[WHAT NEEDS TO BE DONE]
Print every record below exactly as written.

Entries taken from a collection
>>>>>
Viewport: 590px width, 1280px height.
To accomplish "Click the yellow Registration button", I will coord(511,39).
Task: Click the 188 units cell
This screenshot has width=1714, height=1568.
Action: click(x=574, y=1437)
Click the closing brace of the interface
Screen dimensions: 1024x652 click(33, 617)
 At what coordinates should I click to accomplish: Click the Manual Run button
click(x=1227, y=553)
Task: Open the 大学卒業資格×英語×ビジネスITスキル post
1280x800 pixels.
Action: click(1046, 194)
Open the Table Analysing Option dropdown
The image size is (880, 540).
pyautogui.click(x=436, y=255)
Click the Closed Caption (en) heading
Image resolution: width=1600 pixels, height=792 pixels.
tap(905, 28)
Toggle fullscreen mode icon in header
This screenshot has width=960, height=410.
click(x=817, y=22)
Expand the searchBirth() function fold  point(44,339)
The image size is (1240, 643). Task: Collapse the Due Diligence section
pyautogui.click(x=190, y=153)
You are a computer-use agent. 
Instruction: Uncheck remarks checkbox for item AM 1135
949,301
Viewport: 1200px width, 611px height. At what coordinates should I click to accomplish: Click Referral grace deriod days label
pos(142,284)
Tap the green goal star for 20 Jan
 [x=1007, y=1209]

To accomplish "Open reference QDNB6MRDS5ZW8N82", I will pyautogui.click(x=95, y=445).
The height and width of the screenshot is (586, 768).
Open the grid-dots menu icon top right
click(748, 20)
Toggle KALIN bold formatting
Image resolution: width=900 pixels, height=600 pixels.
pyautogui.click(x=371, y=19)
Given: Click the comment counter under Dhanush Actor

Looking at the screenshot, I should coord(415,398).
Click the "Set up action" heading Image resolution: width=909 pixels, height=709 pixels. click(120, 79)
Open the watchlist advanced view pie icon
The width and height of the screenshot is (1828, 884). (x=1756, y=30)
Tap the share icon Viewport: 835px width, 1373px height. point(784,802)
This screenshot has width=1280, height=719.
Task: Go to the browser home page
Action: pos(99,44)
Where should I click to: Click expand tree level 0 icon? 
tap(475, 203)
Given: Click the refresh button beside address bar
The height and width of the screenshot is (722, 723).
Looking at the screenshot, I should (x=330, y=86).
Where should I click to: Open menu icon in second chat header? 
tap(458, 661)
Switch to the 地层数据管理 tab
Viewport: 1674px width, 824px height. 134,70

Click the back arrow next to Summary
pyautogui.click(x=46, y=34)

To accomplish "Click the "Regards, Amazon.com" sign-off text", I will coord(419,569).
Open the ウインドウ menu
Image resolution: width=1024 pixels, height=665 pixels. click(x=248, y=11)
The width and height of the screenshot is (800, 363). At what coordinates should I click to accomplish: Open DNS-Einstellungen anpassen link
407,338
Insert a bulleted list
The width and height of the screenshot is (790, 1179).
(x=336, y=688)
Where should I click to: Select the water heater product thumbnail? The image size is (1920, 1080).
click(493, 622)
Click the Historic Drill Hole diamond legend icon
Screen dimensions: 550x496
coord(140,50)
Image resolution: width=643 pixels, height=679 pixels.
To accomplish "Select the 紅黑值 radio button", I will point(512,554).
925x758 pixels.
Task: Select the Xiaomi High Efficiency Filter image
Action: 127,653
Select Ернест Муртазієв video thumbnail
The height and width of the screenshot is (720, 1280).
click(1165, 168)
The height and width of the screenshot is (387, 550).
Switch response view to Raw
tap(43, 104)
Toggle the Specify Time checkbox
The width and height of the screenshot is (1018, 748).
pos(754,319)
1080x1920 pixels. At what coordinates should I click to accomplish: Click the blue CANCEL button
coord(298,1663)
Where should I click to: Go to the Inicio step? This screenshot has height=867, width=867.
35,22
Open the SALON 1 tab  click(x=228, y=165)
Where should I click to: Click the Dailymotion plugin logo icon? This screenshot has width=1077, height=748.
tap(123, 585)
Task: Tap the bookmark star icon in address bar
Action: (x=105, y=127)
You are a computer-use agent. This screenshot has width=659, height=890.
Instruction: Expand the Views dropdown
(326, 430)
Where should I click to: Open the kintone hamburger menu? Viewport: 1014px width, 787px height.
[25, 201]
<<<<<
[PROBLEM SOLUTION]
Viewport: 590px width, 1280px height.
To accomplish "Click the yellow Registration button", I will coord(511,39).
Task: Click the 188 units cell
This screenshot has width=1714, height=1568.
Action: click(x=574, y=1437)
Click the closing brace of the interface
Screen dimensions: 1024x652 click(33, 617)
 At what coordinates should I click to accomplish: Click the Manual Run button
click(x=1227, y=553)
Task: Open the 大学卒業資格×英語×ビジネスITスキル post
1280x800 pixels.
Action: click(1046, 194)
Open the Table Analysing Option dropdown
The image size is (880, 540).
pyautogui.click(x=436, y=255)
Click the Closed Caption (en) heading
Image resolution: width=1600 pixels, height=792 pixels.
tap(905, 28)
Toggle fullscreen mode icon in header
This screenshot has width=960, height=410.
click(x=817, y=22)
Expand the searchBirth() function fold  point(44,339)
The image size is (1240, 643). Task: Collapse the Due Diligence section
pyautogui.click(x=190, y=153)
You are a computer-use agent. 
Instruction: Uncheck remarks checkbox for item AM 1135
949,301
Viewport: 1200px width, 611px height. At what coordinates should I click to accomplish: Click Referral grace deriod days label
pos(142,284)
Tap the green goal star for 20 Jan
 [x=1007, y=1209]

To accomplish "Open reference QDNB6MRDS5ZW8N82", I will pyautogui.click(x=95, y=445).
The height and width of the screenshot is (586, 768).
Open the grid-dots menu icon top right
click(748, 20)
Toggle KALIN bold formatting
Image resolution: width=900 pixels, height=600 pixels.
pyautogui.click(x=371, y=19)
Given: Click the comment counter under Dhanush Actor

Looking at the screenshot, I should coord(415,398).
Click the "Set up action" heading Image resolution: width=909 pixels, height=709 pixels. click(120, 79)
Open the watchlist advanced view pie icon
The width and height of the screenshot is (1828, 884). (x=1756, y=30)
Tap the share icon Viewport: 835px width, 1373px height. point(784,802)
This screenshot has width=1280, height=719.
Task: Go to the browser home page
Action: pos(99,44)
Where should I click to: Click expand tree level 0 icon? 
tap(475, 203)
Given: Click the refresh button beside address bar
The height and width of the screenshot is (722, 723).
Looking at the screenshot, I should (x=330, y=86).
Where should I click to: Open menu icon in second chat header? 
tap(458, 661)
Switch to the 地层数据管理 tab
Viewport: 1674px width, 824px height. 134,70

Click the back arrow next to Summary
pyautogui.click(x=46, y=34)

To accomplish "Click the "Regards, Amazon.com" sign-off text", I will coord(419,569).
Open the ウインドウ menu
Image resolution: width=1024 pixels, height=665 pixels. click(x=248, y=11)
The width and height of the screenshot is (800, 363). At what coordinates should I click to accomplish: Open DNS-Einstellungen anpassen link
407,338
Insert a bulleted list
The width and height of the screenshot is (790, 1179).
(x=336, y=688)
Where should I click to: Select the water heater product thumbnail? The image size is (1920, 1080).
click(493, 622)
Click the Historic Drill Hole diamond legend icon
Screen dimensions: 550x496
coord(140,50)
Image resolution: width=643 pixels, height=679 pixels.
To accomplish "Select the 紅黑值 radio button", I will point(512,554).
925x758 pixels.
Task: Select the Xiaomi High Efficiency Filter image
Action: 127,653
Select Ернест Муртазієв video thumbnail
The height and width of the screenshot is (720, 1280).
click(1165, 168)
The height and width of the screenshot is (387, 550).
Switch response view to Raw
tap(43, 104)
Toggle the Specify Time checkbox
The width and height of the screenshot is (1018, 748).
pos(754,319)
1080x1920 pixels. At what coordinates should I click to accomplish: Click the blue CANCEL button
coord(298,1663)
Where should I click to: Go to the Inicio step? This screenshot has height=867, width=867.
35,22
Open the SALON 1 tab  click(x=228, y=165)
Where should I click to: Click the Dailymotion plugin logo icon? This screenshot has width=1077, height=748.
tap(123, 585)
Task: Tap the bookmark star icon in address bar
Action: (x=105, y=127)
You are a computer-use agent. This screenshot has width=659, height=890.
Instruction: Expand the Views dropdown
(326, 430)
Where should I click to: Open the kintone hamburger menu? Viewport: 1014px width, 787px height.
[25, 201]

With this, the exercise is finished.